■ MATERIAL FOR THE TASK ■
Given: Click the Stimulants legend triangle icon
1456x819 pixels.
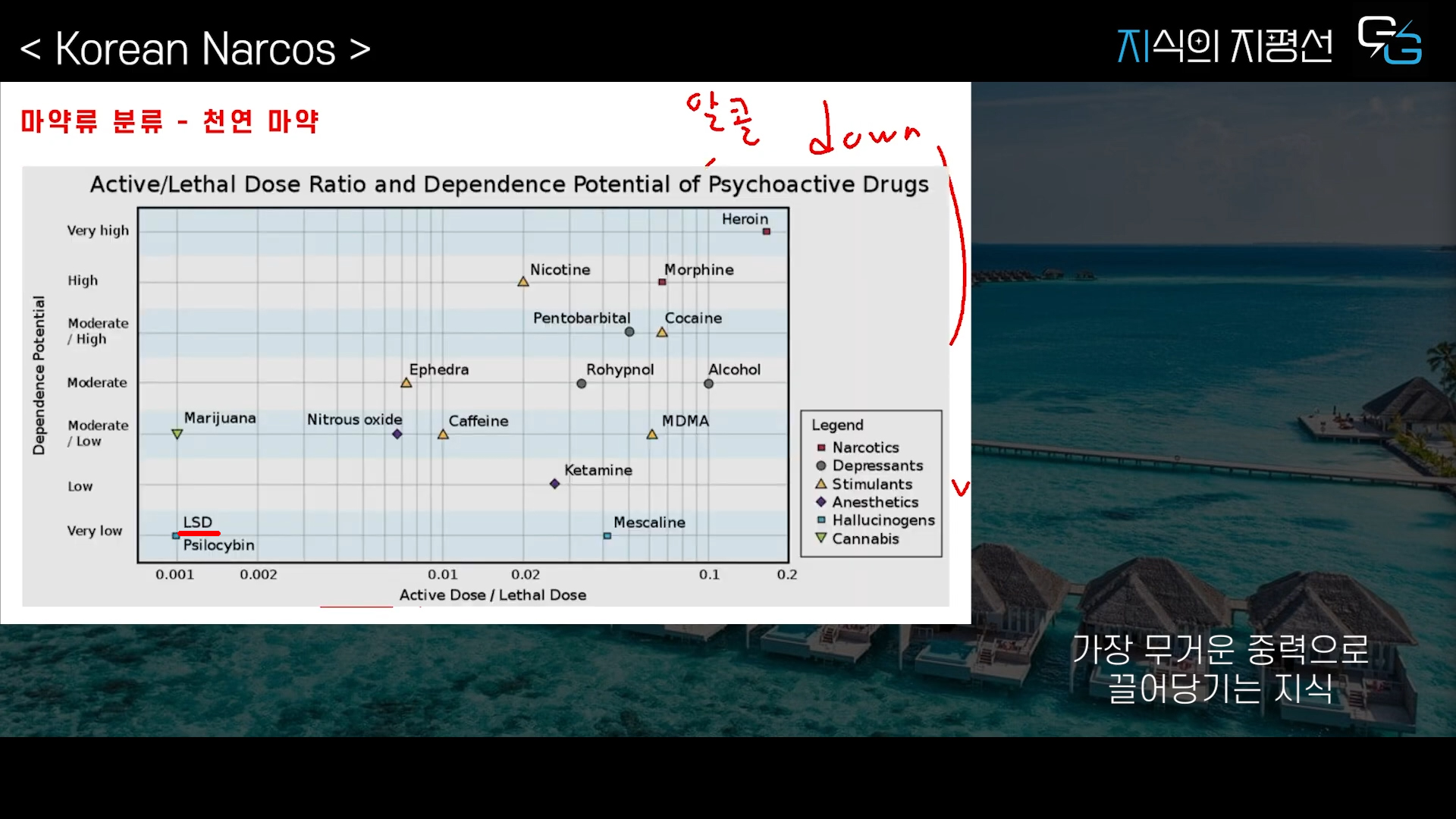Looking at the screenshot, I should 821,484.
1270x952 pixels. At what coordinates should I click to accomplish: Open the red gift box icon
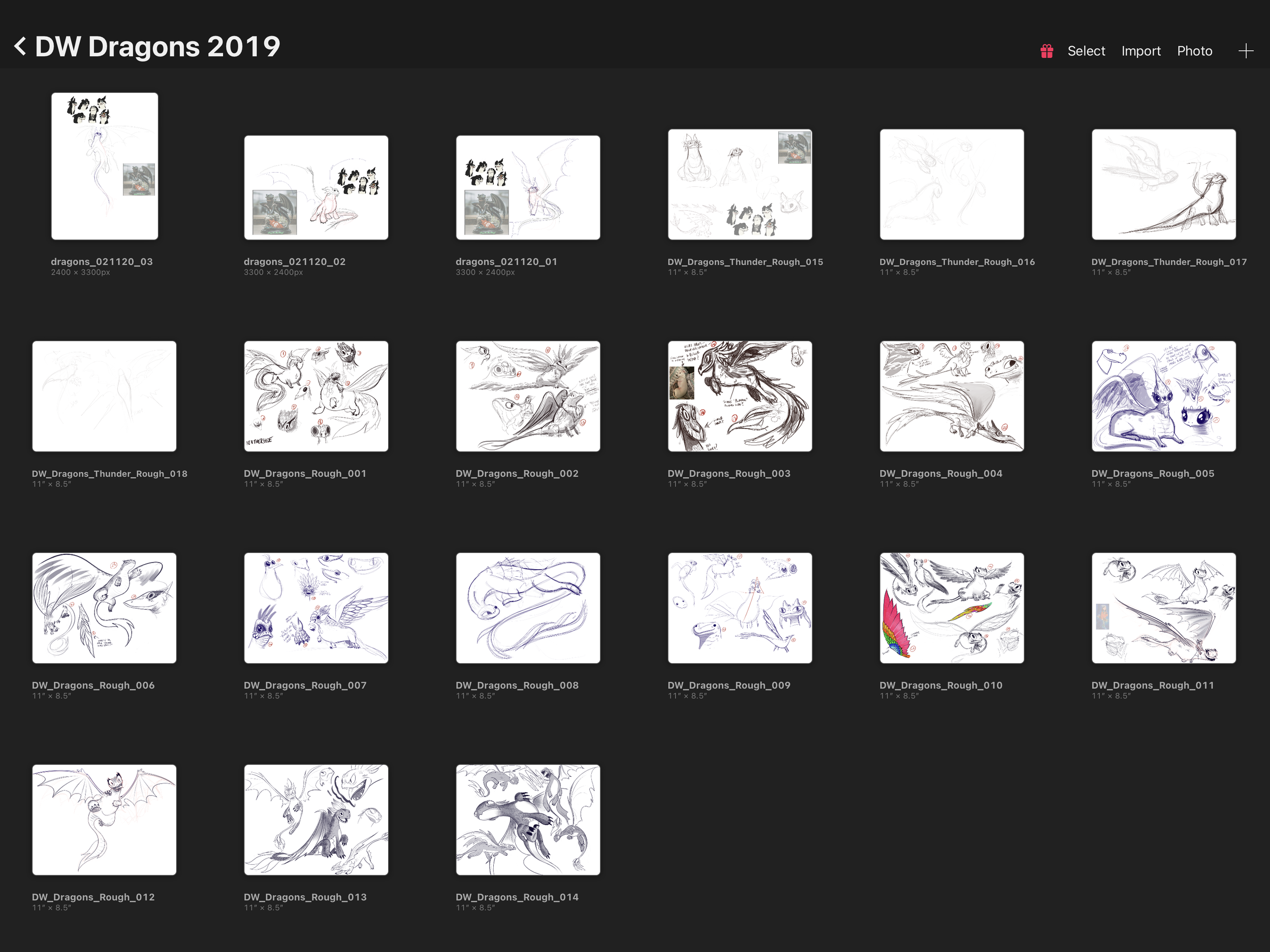[1046, 51]
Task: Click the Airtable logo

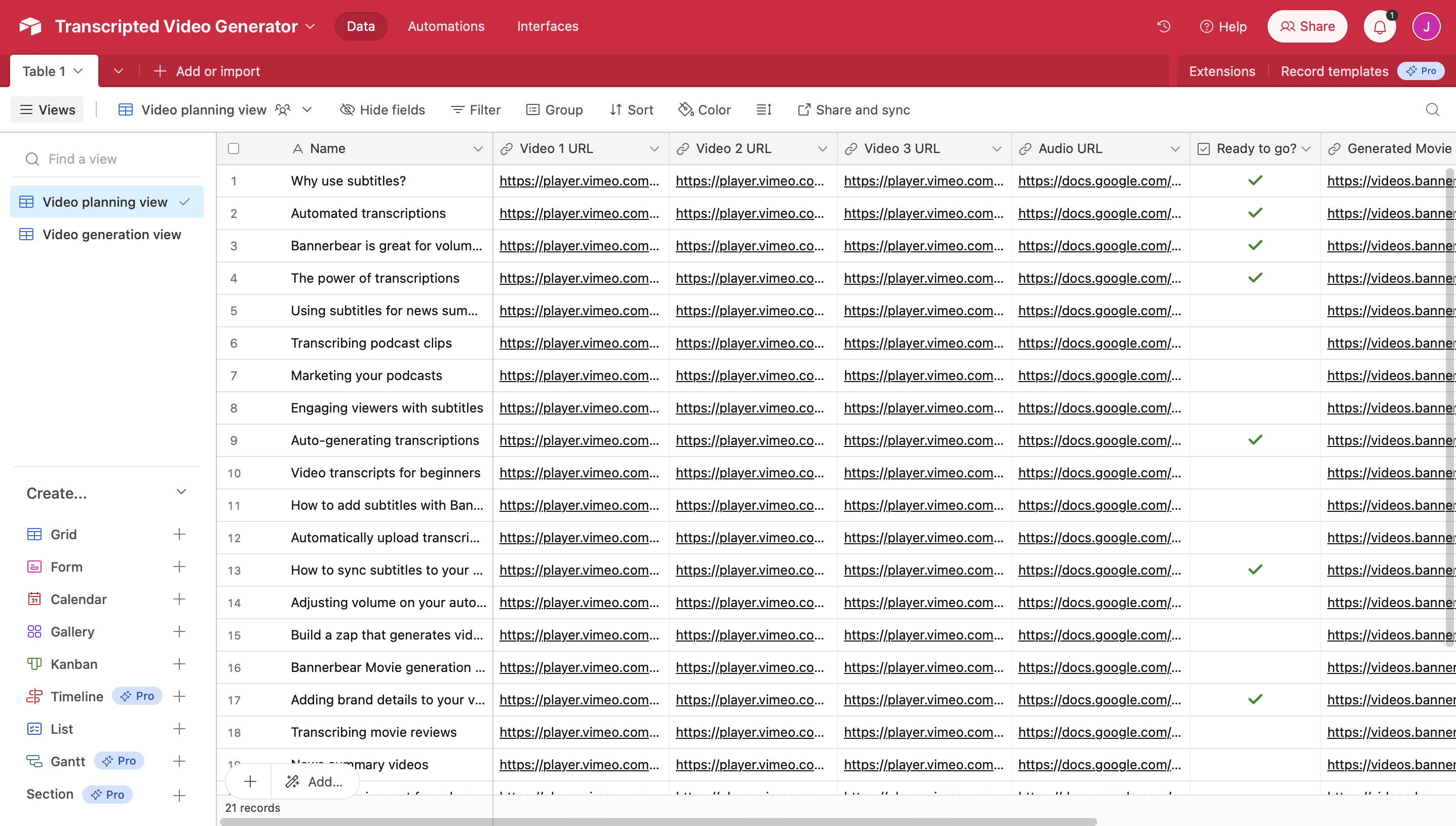Action: pyautogui.click(x=29, y=25)
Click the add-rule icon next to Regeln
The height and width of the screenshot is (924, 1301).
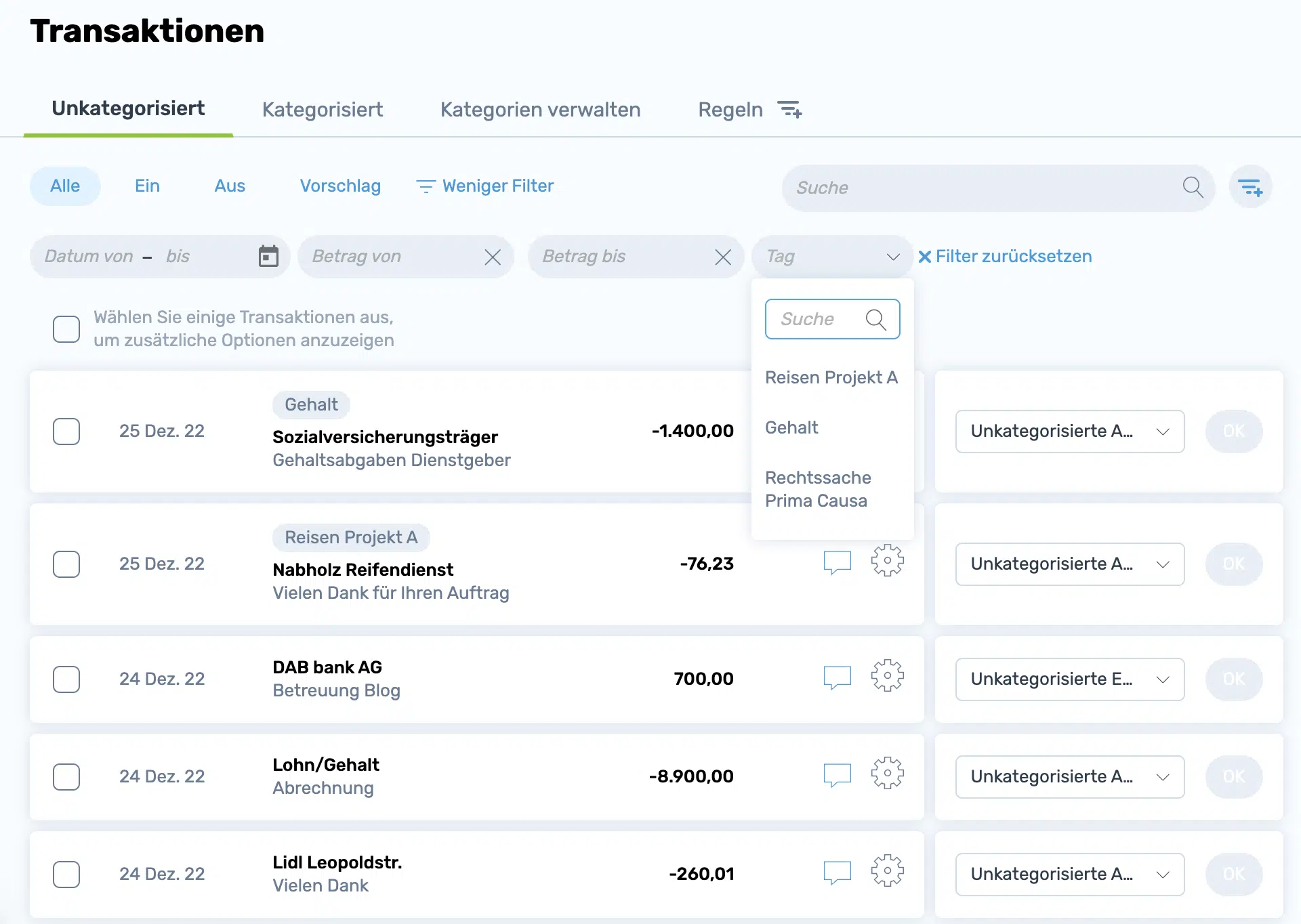pos(789,109)

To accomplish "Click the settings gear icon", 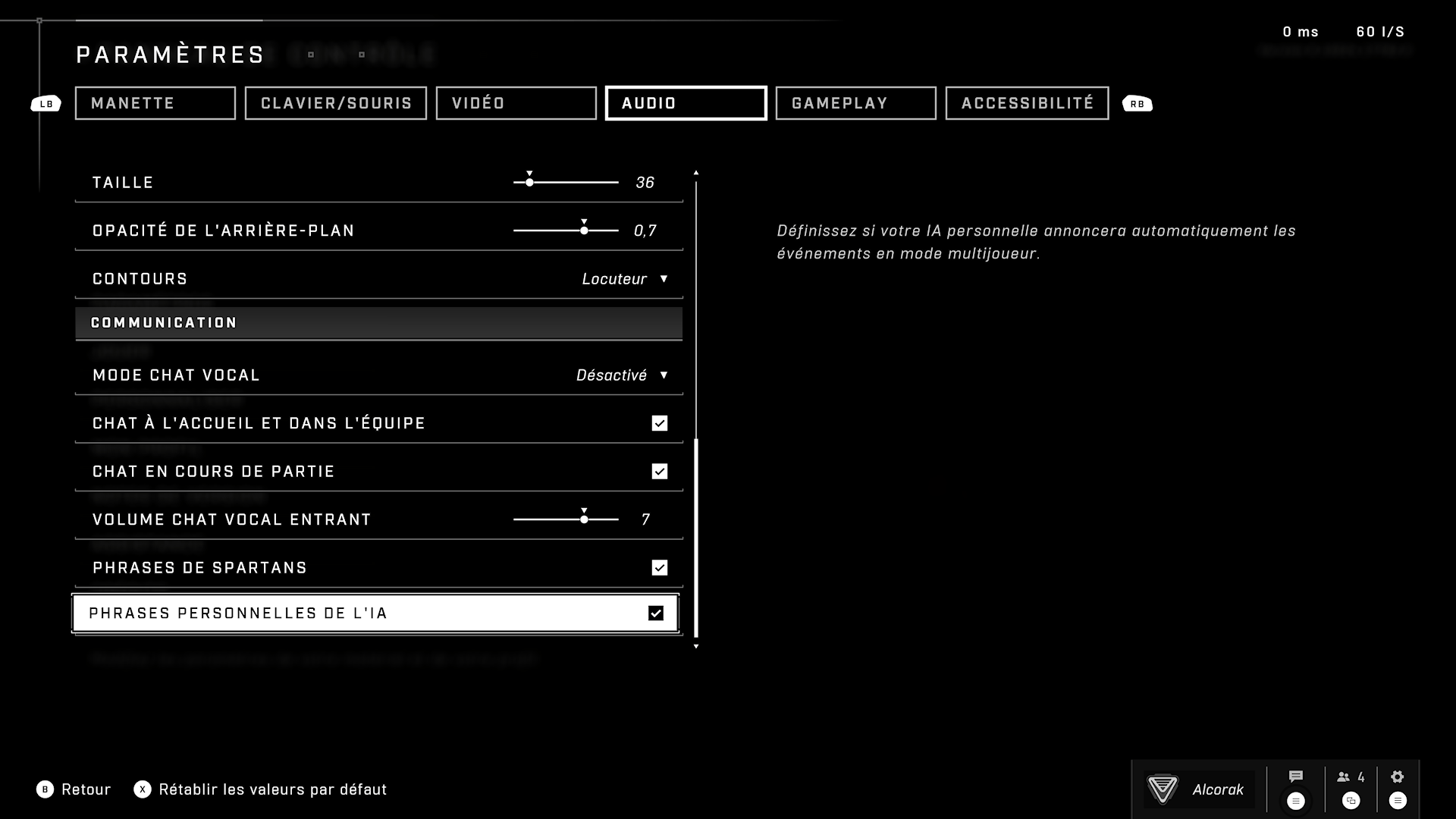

■ DESCRIPTION OF THE TASK ■
Beginning at the line that contains "Click the add-rule icon next to Regeln", copy each remaining line of the records exactly, through the final one. Omit the pictures.

■ ANSWER AREA ■
Click the add-rule icon next to Regeln
The height and width of the screenshot is (924, 1301).
pos(789,109)

To accomplish "Click the settings gear icon", 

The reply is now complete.